● **What you are asked to do**
For the word "will", state the number of lines in the data that contain it, and nothing else.

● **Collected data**
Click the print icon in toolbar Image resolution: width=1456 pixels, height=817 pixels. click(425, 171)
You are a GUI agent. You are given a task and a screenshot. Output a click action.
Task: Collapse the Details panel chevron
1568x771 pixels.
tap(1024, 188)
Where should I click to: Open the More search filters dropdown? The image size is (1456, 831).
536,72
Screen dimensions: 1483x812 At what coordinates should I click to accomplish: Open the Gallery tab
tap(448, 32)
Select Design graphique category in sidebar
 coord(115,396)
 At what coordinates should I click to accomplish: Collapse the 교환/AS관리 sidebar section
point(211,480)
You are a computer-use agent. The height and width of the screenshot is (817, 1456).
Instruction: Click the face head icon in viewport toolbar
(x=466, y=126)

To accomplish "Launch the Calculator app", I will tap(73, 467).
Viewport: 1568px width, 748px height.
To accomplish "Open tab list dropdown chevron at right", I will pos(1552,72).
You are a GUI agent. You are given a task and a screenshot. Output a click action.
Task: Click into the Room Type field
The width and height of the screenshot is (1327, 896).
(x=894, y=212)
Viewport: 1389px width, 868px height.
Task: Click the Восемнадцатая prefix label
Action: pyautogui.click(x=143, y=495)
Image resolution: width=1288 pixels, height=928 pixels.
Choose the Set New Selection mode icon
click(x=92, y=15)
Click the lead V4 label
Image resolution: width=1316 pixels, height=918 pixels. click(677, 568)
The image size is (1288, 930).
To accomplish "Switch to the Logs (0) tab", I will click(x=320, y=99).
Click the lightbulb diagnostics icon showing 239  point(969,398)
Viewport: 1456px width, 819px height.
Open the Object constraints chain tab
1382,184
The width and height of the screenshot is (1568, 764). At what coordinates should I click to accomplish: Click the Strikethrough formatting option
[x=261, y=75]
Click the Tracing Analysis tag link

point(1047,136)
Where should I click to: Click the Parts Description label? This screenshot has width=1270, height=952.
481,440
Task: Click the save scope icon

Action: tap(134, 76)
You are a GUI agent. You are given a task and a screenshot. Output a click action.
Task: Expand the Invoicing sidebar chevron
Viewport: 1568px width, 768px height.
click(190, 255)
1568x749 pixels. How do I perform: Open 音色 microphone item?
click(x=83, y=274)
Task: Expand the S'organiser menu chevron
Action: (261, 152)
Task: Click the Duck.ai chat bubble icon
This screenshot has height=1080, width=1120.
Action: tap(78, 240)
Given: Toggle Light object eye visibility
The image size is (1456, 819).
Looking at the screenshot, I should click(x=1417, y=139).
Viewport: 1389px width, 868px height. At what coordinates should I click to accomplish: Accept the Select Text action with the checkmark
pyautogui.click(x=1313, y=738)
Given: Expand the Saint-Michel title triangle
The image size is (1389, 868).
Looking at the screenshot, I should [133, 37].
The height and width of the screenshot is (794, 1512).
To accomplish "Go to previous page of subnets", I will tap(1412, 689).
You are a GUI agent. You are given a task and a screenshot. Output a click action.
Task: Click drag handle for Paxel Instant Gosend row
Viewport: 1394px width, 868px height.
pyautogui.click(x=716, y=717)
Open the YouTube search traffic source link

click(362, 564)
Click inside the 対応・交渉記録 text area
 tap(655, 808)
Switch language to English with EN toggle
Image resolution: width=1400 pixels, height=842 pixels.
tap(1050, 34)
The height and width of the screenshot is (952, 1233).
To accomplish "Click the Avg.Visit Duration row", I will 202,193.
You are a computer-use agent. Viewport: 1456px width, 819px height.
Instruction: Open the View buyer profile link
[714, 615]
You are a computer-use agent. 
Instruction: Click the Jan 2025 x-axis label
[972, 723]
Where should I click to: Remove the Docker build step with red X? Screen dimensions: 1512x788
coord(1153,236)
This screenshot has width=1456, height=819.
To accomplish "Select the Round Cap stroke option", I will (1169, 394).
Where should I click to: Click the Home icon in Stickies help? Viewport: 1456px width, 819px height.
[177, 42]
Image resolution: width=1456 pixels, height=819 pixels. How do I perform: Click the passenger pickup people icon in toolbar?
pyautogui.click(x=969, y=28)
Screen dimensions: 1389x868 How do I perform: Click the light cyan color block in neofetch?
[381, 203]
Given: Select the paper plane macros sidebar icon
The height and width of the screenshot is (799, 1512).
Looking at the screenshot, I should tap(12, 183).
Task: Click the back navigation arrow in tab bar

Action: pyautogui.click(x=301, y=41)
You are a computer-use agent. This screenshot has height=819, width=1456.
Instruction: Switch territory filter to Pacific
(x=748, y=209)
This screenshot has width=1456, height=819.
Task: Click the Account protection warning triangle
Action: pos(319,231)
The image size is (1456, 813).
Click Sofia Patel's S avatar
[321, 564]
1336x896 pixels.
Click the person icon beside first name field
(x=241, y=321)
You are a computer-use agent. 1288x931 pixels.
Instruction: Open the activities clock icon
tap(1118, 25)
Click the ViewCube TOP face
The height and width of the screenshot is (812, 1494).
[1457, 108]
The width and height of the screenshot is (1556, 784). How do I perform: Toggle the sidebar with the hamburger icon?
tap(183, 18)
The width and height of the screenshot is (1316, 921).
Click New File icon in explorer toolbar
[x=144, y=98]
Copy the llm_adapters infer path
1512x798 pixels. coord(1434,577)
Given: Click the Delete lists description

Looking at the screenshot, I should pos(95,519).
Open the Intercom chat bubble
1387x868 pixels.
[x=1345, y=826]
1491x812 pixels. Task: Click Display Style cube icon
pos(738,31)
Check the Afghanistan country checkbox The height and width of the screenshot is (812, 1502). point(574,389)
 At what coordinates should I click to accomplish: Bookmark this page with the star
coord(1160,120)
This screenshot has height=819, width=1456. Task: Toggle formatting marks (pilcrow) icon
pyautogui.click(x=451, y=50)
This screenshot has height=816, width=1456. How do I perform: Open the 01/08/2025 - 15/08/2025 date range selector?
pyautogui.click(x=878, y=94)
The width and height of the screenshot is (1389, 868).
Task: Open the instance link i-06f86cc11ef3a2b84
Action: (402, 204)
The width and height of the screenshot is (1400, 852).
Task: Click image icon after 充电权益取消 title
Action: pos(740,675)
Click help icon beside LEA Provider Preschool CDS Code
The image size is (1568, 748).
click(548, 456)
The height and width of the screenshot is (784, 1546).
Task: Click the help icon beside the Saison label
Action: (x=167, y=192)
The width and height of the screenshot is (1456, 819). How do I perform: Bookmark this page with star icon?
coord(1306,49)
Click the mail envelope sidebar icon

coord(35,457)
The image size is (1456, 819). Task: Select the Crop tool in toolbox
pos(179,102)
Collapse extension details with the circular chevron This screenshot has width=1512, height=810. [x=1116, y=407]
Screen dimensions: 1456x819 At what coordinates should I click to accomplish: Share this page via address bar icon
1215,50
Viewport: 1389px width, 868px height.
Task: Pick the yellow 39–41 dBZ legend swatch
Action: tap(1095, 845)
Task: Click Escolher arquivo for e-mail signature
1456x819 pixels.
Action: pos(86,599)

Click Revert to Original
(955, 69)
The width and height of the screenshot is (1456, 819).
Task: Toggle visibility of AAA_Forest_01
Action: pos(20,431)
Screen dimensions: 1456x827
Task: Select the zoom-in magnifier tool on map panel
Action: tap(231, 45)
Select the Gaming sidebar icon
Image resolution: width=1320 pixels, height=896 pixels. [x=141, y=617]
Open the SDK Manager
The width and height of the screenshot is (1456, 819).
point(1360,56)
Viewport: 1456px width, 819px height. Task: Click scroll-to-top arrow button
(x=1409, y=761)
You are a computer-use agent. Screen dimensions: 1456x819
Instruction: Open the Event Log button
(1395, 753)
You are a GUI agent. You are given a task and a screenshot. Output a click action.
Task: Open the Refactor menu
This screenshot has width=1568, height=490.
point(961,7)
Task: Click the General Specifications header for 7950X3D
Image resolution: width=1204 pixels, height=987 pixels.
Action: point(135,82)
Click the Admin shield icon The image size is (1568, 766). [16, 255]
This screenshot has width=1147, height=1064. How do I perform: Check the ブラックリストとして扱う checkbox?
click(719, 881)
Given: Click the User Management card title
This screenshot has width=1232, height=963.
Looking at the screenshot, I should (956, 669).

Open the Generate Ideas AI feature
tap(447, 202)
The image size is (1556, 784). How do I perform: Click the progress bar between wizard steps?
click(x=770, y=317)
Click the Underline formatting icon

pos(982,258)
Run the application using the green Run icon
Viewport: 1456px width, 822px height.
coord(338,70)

● **Response below**
6